• Assignment: Across the records below, how many lines include the string "avatar"? Respond with the number only.

• Records provided:
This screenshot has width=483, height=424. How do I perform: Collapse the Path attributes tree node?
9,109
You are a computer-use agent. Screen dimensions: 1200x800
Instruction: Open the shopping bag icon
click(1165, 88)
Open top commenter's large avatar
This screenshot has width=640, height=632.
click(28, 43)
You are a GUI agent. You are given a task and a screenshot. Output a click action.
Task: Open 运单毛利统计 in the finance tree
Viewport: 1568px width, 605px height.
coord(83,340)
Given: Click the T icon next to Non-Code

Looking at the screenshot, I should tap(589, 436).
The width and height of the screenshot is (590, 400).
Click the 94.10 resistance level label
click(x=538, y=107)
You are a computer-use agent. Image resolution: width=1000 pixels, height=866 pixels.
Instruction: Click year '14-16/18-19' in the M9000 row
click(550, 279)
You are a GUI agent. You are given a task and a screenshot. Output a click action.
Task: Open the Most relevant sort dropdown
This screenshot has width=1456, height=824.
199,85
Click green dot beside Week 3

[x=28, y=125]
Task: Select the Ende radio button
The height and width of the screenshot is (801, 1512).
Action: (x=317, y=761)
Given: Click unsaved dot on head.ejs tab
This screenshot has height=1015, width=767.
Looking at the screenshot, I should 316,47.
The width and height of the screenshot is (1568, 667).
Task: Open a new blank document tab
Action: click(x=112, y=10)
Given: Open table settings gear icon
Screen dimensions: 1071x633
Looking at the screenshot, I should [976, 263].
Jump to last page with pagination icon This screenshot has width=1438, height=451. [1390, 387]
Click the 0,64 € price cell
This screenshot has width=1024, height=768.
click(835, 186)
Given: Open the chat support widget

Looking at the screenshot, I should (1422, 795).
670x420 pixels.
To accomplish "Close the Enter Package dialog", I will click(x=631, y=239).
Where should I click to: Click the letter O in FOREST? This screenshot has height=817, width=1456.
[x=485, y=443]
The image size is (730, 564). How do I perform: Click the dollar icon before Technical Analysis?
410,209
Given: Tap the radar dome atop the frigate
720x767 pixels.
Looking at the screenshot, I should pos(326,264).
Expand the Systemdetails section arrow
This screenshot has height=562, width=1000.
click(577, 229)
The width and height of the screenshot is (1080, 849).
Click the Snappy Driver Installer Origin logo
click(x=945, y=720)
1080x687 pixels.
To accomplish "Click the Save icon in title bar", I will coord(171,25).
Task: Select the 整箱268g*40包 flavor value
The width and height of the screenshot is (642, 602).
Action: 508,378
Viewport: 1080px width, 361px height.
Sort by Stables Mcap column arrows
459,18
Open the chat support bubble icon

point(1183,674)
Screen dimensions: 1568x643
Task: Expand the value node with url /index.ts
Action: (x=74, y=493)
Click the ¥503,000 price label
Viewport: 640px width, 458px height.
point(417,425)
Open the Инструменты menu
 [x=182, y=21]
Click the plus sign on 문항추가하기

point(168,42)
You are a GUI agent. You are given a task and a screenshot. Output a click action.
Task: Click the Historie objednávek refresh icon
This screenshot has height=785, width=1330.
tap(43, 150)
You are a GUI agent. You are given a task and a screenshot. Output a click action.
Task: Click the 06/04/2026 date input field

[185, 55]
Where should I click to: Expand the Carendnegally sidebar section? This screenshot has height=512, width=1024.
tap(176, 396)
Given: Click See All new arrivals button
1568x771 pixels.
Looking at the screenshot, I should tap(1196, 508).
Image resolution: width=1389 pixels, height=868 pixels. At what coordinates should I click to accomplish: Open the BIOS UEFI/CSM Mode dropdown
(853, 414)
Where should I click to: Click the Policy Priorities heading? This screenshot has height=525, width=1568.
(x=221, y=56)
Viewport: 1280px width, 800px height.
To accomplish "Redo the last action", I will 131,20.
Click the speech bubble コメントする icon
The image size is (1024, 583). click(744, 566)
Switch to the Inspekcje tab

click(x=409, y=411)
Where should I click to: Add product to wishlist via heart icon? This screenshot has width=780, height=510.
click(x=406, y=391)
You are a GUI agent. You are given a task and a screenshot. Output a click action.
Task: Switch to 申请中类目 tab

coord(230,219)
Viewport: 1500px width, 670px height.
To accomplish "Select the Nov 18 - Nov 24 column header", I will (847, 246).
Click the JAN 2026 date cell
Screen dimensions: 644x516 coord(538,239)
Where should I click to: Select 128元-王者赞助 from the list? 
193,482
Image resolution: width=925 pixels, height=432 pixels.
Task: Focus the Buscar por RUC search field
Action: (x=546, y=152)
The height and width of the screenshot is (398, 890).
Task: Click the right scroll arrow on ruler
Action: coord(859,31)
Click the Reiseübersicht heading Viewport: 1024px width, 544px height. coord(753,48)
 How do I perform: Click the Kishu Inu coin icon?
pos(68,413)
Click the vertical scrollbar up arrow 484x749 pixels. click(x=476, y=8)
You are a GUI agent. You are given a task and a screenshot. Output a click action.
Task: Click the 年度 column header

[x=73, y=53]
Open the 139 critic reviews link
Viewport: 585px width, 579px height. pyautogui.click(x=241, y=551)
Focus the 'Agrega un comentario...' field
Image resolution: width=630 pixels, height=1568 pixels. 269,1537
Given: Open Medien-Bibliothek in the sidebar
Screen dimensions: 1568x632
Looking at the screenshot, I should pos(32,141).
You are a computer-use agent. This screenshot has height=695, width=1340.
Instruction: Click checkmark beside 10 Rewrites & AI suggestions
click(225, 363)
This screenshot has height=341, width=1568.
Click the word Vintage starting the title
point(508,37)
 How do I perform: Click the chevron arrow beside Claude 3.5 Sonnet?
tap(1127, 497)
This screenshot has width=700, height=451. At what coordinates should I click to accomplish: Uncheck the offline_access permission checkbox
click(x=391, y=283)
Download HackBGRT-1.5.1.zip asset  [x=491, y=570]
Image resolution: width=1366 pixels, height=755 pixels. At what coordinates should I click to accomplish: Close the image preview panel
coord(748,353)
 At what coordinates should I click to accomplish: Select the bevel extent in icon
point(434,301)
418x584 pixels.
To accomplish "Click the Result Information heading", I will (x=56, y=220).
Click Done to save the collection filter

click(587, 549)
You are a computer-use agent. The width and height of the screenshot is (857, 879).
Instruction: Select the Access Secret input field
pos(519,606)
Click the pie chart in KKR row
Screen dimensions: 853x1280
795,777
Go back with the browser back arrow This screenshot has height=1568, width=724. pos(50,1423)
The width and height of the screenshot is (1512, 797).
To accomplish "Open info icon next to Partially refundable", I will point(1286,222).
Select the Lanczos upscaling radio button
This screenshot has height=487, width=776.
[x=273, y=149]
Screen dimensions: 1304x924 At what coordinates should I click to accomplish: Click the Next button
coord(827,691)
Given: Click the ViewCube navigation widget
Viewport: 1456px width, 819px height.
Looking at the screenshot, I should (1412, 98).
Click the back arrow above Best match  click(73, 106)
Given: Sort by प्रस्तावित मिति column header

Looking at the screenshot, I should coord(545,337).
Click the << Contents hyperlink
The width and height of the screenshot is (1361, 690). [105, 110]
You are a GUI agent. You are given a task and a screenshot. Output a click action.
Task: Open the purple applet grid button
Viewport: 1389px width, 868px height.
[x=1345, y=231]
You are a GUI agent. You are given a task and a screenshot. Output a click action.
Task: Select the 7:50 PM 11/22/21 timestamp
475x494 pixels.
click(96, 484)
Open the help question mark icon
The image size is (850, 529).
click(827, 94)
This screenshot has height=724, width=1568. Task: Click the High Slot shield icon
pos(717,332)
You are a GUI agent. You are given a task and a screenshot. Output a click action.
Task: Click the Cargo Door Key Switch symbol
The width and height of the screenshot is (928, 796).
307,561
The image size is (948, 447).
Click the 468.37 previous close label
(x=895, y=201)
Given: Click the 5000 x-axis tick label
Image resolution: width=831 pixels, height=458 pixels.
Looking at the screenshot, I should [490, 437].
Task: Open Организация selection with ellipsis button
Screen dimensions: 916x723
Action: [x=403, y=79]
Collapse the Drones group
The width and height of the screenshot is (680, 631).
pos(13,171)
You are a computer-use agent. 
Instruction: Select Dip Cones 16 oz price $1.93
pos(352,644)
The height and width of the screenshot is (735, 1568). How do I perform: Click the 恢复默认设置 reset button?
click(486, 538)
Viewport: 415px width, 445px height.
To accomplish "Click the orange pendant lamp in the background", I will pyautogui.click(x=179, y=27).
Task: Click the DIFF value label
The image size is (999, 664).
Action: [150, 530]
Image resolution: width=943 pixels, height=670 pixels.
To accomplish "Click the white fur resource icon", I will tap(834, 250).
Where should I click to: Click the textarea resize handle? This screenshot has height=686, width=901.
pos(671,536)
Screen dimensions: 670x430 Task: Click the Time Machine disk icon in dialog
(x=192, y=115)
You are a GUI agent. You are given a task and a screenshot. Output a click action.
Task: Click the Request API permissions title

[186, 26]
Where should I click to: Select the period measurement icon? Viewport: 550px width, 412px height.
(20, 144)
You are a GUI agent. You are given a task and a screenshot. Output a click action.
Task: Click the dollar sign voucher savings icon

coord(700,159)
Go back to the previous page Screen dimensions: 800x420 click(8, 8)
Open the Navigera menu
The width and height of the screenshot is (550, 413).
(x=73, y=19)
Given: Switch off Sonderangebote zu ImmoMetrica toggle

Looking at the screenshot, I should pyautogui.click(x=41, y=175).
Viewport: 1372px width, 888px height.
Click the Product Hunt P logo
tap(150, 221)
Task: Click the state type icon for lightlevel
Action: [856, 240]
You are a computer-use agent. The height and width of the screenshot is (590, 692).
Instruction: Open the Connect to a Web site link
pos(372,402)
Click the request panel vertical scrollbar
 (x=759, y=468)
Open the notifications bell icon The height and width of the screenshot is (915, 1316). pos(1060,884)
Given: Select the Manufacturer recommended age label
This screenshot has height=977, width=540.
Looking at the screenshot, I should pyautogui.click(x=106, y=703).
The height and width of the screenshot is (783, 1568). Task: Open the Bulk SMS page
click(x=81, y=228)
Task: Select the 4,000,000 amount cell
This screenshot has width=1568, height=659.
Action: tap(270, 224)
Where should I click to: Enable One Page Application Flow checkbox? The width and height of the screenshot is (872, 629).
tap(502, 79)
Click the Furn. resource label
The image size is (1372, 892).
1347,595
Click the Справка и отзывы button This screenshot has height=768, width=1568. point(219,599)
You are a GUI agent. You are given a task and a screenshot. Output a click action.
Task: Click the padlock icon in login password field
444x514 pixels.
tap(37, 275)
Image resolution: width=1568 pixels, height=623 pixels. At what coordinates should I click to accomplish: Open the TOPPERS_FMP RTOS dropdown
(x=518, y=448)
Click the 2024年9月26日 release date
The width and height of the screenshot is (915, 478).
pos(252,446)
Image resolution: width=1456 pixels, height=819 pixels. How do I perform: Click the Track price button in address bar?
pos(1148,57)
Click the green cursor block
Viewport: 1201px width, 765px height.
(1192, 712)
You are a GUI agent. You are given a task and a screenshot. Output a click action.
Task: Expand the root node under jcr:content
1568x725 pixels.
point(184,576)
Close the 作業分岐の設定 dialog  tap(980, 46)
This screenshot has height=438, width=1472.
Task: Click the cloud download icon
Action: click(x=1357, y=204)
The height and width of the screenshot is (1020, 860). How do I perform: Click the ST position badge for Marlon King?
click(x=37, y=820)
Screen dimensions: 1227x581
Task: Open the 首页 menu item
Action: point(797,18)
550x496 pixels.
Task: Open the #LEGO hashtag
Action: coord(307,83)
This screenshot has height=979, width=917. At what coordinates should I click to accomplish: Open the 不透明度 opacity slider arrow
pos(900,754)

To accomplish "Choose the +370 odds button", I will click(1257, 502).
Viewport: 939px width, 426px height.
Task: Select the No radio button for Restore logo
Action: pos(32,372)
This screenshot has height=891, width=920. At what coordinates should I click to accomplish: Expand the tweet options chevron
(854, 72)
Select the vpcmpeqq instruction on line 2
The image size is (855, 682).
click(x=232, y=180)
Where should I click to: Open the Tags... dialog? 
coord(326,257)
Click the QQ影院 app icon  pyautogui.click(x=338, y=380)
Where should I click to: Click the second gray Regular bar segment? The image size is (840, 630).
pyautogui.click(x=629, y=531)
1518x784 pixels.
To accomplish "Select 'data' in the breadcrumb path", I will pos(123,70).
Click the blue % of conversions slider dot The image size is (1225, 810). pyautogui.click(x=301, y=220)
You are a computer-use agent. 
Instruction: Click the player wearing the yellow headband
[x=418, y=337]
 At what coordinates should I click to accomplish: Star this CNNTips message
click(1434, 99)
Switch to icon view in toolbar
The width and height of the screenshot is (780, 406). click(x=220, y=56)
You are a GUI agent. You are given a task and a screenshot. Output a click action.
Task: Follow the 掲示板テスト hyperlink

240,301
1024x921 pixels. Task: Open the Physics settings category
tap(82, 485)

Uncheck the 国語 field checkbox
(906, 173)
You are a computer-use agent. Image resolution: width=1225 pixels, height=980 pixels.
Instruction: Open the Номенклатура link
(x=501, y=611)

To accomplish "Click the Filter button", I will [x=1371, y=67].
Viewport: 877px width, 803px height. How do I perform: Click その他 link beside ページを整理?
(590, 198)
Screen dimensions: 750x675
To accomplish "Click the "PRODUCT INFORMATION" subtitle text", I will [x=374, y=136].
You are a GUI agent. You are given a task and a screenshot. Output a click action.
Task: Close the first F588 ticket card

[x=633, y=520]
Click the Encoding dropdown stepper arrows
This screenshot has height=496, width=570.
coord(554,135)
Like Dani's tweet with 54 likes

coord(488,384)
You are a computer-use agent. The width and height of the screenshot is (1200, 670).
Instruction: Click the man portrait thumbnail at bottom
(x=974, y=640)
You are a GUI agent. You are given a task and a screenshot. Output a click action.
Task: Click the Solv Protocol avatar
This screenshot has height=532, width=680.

• Solution to the exercise: 2